Newhouse Joseph P, McWilliams J Michael, Price Mary, Huang Jie, Fireman Bruce, Hsu John
Harvard Kennedy School, United States; Department of Health Care Policy, Harvard Medical School, United States; Department of Health Policy and Management, Harvard School of Public Health, United States.
J Health Econ. 2013 Dec;32(6):1278-88. doi: 10.1016/j.jhealeco.2013.09.003.
The CMS-HCC risk adjustment system for Medicare Advantage (MA) plans calculates weights, which are effectively relative prices, for beneficiaries with different observable characteristics. To do so it uses the relative amounts spent per beneficiary with those characteristics in Traditional Medicare (TM). For multiple reasons one might expect relative amounts in MA to differ from TM, thereby making some beneficiaries more profitable to treat than others. Much of the difference comes from differences in how TM and MA treat different diseases or diagnoses. Using data on actual medical spending from two MA-HMO plans, we show that the weights calculated from MA costs do indeed differ from those calculated using TM spending. One of the two plans (Plan 1) is more typical of MA-HMO plans in that it contracts with independent community providers, while the other (Plan 2) is vertically integrated with care delivery. We calculate margins, or average revenue/average cost, for Medicare beneficiaries in the two plans who have one of 48 different combinations of medical conditions. The two plans' margins for these 48 conditions are correlated (r=0.39, p<0.01). Both plans have margins that are more positive for persons with conditions that are managed by primary care physicians and where medical management can be effective. Conversely they have lower margins for persons with conditions that tend to be treated by specialists with greater market power than primary care physicians and for acute conditions where little medical management is possible.
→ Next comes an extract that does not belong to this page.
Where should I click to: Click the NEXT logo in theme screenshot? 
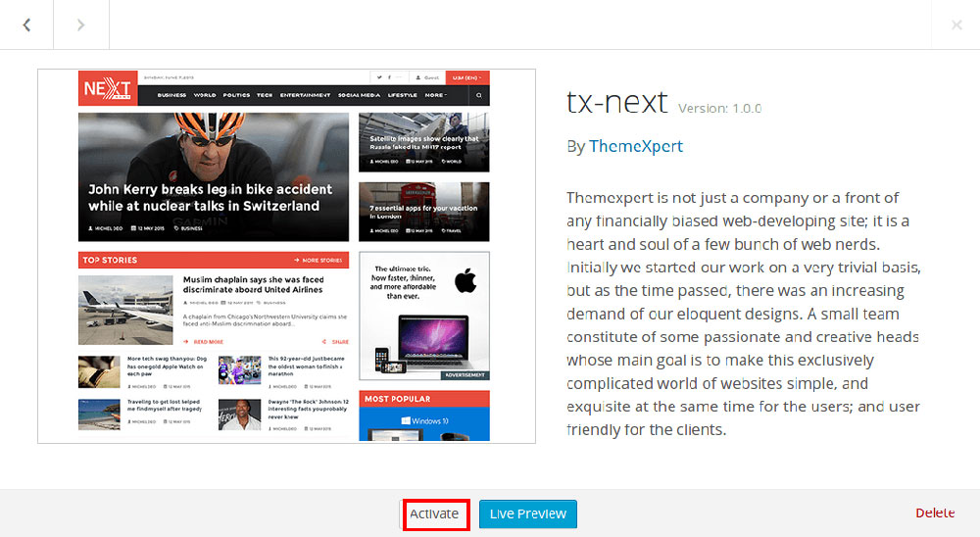[108, 88]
The two plan's margins among beneficiaries with different observable characteristics vary over a range of 160 and 98 percentage points, respectively, and thus would appear to offer substantial incentive for selection by HCC. Nonetheless, we find no evidence of overrepresentation of beneficiaries in high margin HCC's in either plan. Nor, using the margins from Plan 1, the more typical plan, do we find evidence of overrepresentation of high margin HCC's in Medicare more generally. These results do not permit a conclusion on overall social efficiency, but we note that selection according to margin could be socially efficient. In addition, our findings suggest there are omitted interaction terms in the risk adjustment model that Medicare currently uses.
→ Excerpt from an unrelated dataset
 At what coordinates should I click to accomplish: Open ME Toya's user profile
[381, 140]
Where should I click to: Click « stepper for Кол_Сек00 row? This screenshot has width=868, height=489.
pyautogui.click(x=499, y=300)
医疗保险优势(MA)计划的CMS-HCC风险调整系统会为具有不同可观察特征的受益人计算权重,这些权重实际上就是相对价格。为此,该系统使用传统医疗保险(TM)中具有这些特征的每个受益人的相对支出金额。由于多种原因,人们可能预期MA中的相对金额与TM不同,从而使某些受益人在治疗上比其他受益人更有利可图。大部分差异源于TM和MA对不同疾病或诊断的处理方式不同。利用来自两个MA-HMO计划的实际医疗支出数据,我们表明,根据MA成本计算出的权重确实与使用TM支出计算出的权重不同。两个计划中的一个(计划1)更具MA-HMO计划的典型特征,即它与独立的社区提供者签订合同,而另一个(计划2)则在医疗服务提供方面进行了垂直整合。我们计算了两个计划中患有48种不同医疗状况组合之一的医疗保险受益人的利润率,即平均收入/平均成本。这两个计划针对这48种状况的利润率是相关的(r = 0.39,p <0.01)。对于由初级保健医生管理且医疗管理有效的疾病患者,两个计划的利润率都更高。相反,对于那些倾向于由比初级保健医生更具市场影响力的专科医生治疗的疾病患者以及几乎无法进行医疗管理的急性疾病患者,两个计划的利润率较低。两个计划中具有不同可观察特征的受益人之间的利润率分别在160和98个百分点的范围内变化,因此似乎为HCC的选择提供了很大的激励。尽管如此,我们在两个计划中均未发现高利润率HCC中受益人比例过高的证据。同样,使用更具典型性的计划1的利润率,我们也未在更广泛的医疗保险中发现高利润率HCC中受益人比例过高的证据。这些结果无法得出关于整体社会效率的结论,但我们注意到根据利润率进行选择可能具有社会效率。此外,我们的研究结果表明,医疗保险目前使用的风险调整模型中存在遗漏的交互项。